+++ PROVIDED ENTRIES

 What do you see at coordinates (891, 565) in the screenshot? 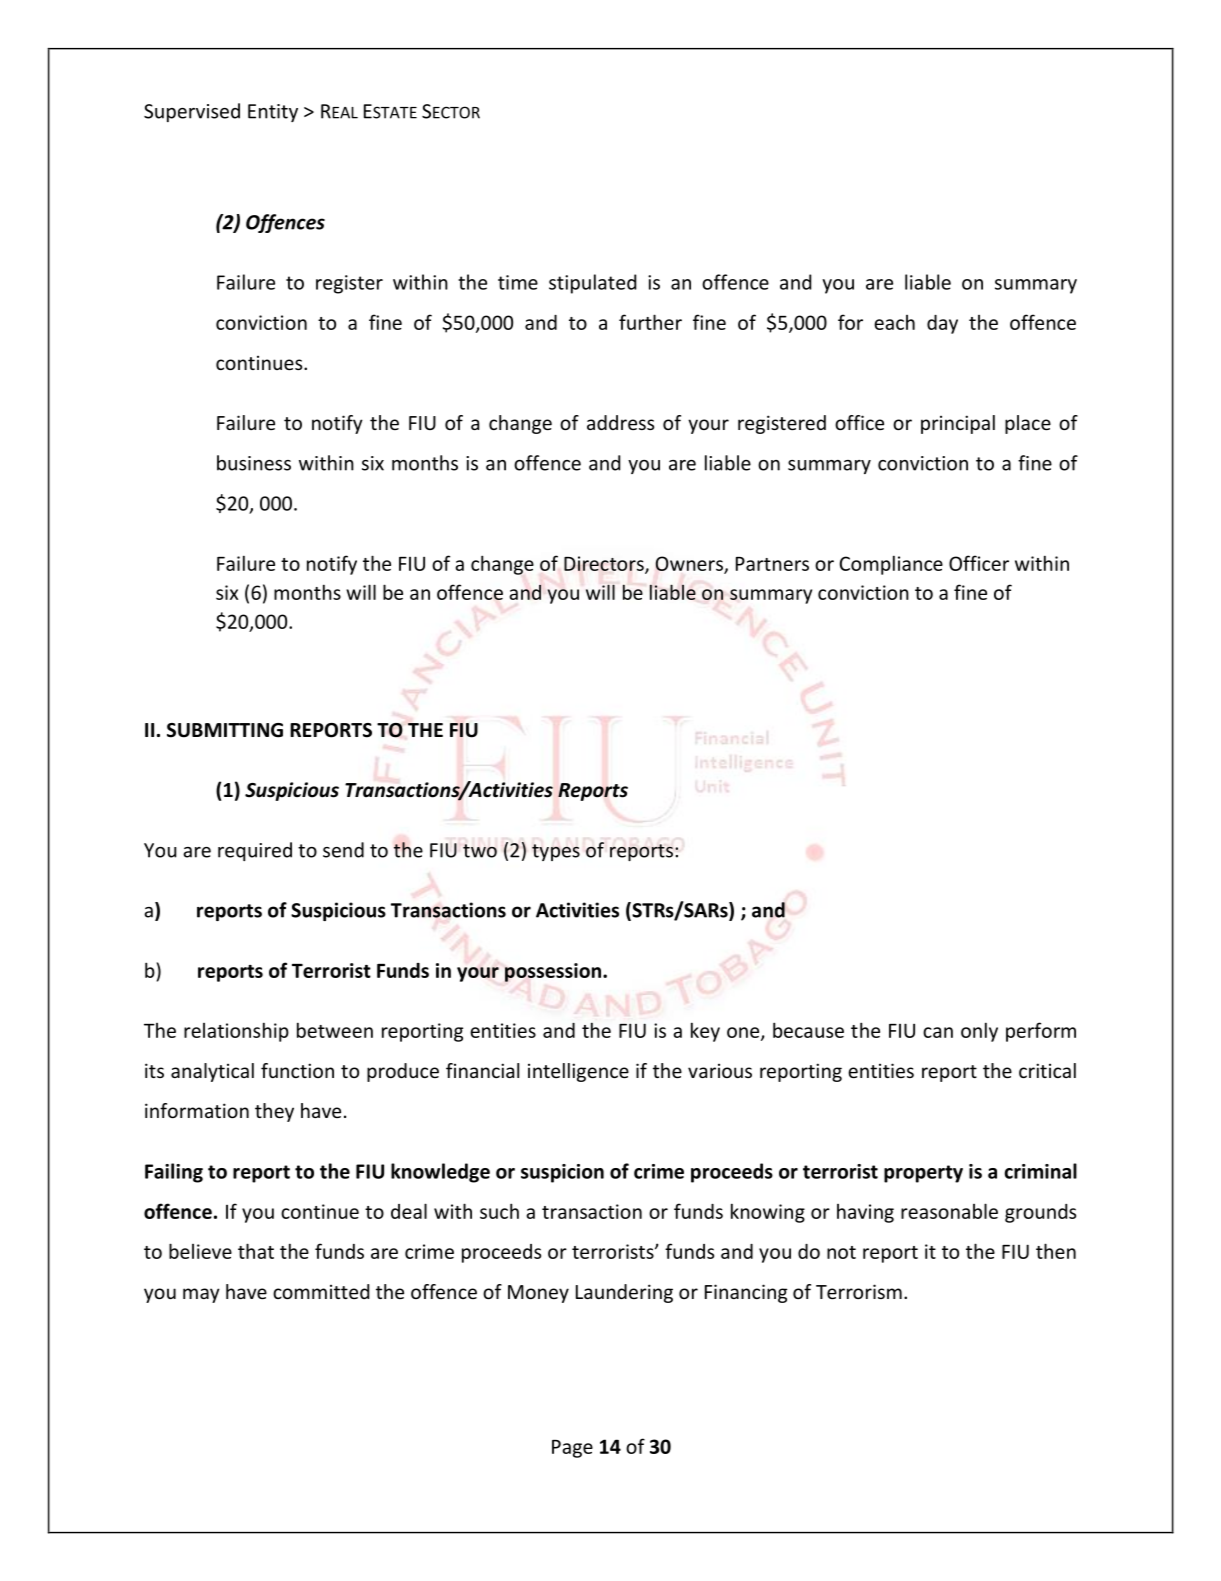
I see `Compliance` at bounding box center [891, 565].
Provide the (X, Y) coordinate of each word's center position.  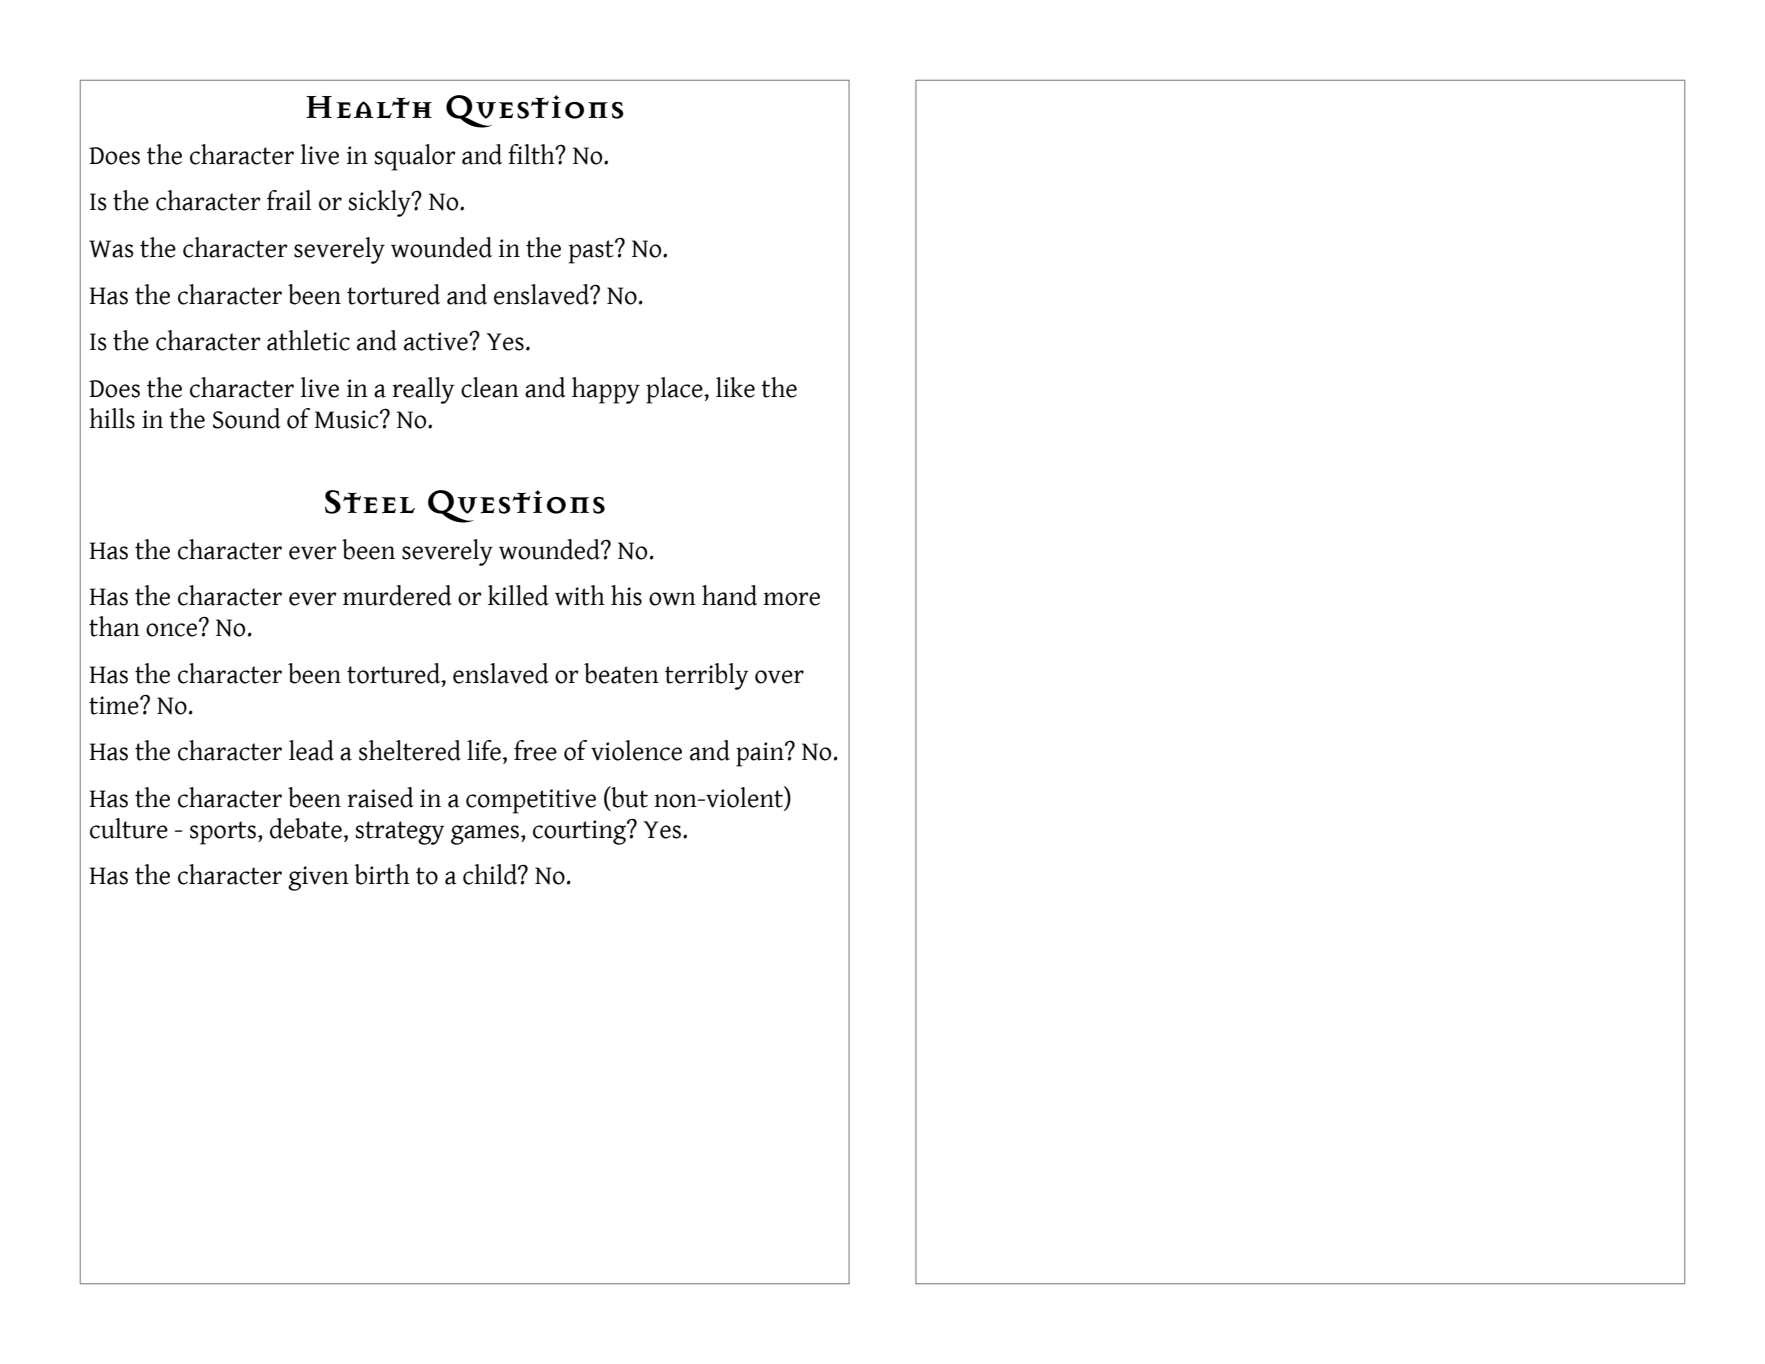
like (735, 387)
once (173, 629)
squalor (415, 157)
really (423, 390)
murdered (397, 595)
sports (223, 833)
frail (289, 200)
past (592, 252)
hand (729, 595)
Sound (247, 418)
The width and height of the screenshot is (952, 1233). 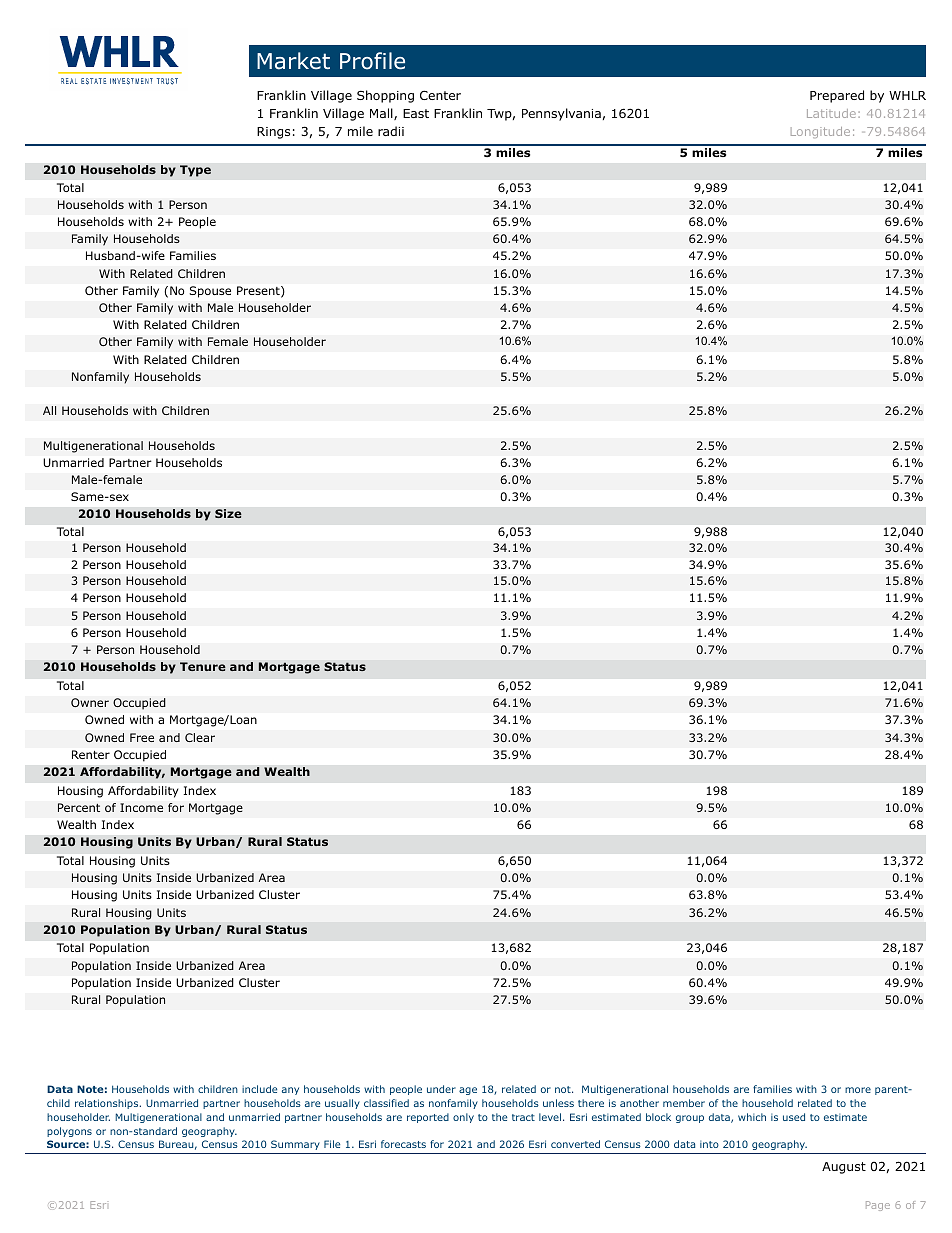 I want to click on polygons, so click(x=69, y=1132).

++++++

* **PROBLEM REQUIREMENTS**:
Copy the data word for word, from its first line up to and including the line with "murdered (397, 595)", and leave the pictures out of your answer.

* **EXERCISE ANSWER**:
 What do you see at coordinates (891, 565) in the screenshot? 
I see `Compliance` at bounding box center [891, 565].
Provide the (X, Y) coordinate of each word's center position.  
like (735, 387)
once (173, 629)
squalor (415, 157)
really (423, 390)
murdered (397, 595)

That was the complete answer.